Saturday, October 20, 2012

the difficulty of writing

michael kors jewelry
Rowling was very funny, and quite touching, about her
memories of the years she spent on public assistance, and on
the difficulty of writing, and the insecurities that plague
writers, even wildly successful ones. “We are thin-skinned
people,” she said. A few times she mentioned the famous
question of the Marauder’s Map, which caused her no end of
trouble in the Harry Potter books. “My husband was the only
one who never asked me why Harry had the Marauder’s Map back
when it had been confiscated” (this plot-hole appears, if
memory serves, in Goblet of Fire.) Later she remarked: “that
map told you way too much.”
She and Patchett spent some time analyzing Fats, an
adolescent boy who may be the most complicated, subtly drawn
character in The Casual Vacancy. Fats is virtually amoral,
but he’s also magnetic — “I feel guilty that I like him,”
Rowling said. “He’s cool.” Patchett and Rowling had a
brief exchange over whether Rowling is herself cool. They
agreed to disagree.
The closing minutes were given over to questions submitted in
advance by the audience (apparently I could have done this,
but if so I never figured out how; I would have liked to hear
Rowling talk about the significant amounts of negative
coverage The Casual Vacancy has been getting, and how she
feels about it. But see, this is why it’s good that it was
Patchett up there and not me.) There were questions about
what she was working on next — something, probably for kids,
was the answer. Rowling was asked where she would live if she
could live in any fictional place. “I’d like to go to
Meryton and cut out Elizabeth Bennett with Mr. Darcy,” she
said, and she added, to wild applause, “I do still walk in
and out of Hogwarts.” But Rowling’s final answer was
Moonacre Manor, the setting of a novel that she loved as a
little girl called The Little White Horse.

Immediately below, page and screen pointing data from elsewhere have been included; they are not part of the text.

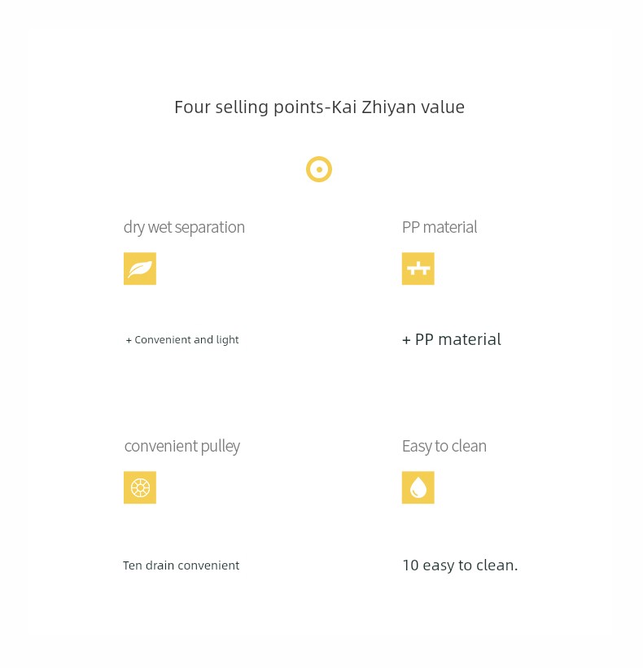Select the yellow PP material connector icon
This screenshot has height=668, width=643.
click(x=418, y=269)
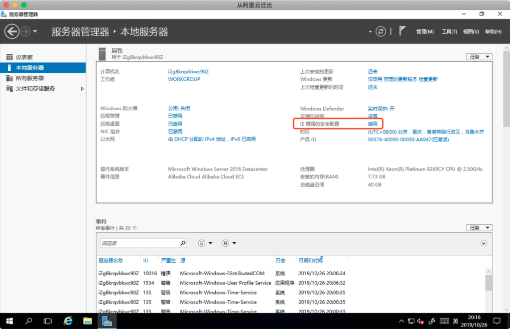Open the Dashboard (仪表板) in sidebar
Viewport: 510px width, 329px height.
pos(24,57)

Thursday, October 18, 2012

managing their careers

Surprisingly, Dixit we hear, agrees with her husband.
According to a source, the actress has been avoiding Rikku,
refusing to answer his calls even.
That isn't reason for an animosity build-up, though. On
Rikku's 60th birthday last November, the actress co-organised
a party together with his children Shaina, Karannath and
Dakshina, and former actress Namrata Shirodkar whose account
Rikku had once handled.
Six years ago, when she was planning a comeback in Bollywood,
she had planned to do it with a film her manager had planned
to produce. "She respects him just as much as she once did.
And it's not about his fees either. Times have changed, and
the biggest stars are now being managed by professional
agencies. Even the likes of Karan Johar and Farhan Akhtar,
whose productions firms Dharma Productions and Excel
Entertainment respectively, are mentoring new talent and
managing their careers.
Dixit has always maintained that Rikku has played a
significant role in her professional success.
"It is great to have someone take care of your dates, fix
appointments with directors and producers, and everyone who
wants to meet you. It is difficult for an actor to keep track
of everything that's going on," she is said to have told
journalists.
Rikku is also said to have micromanaged Dixit's affairs,
"deciding on the costumes, telling her if her make-up is
right or wrong, and getting the best for her."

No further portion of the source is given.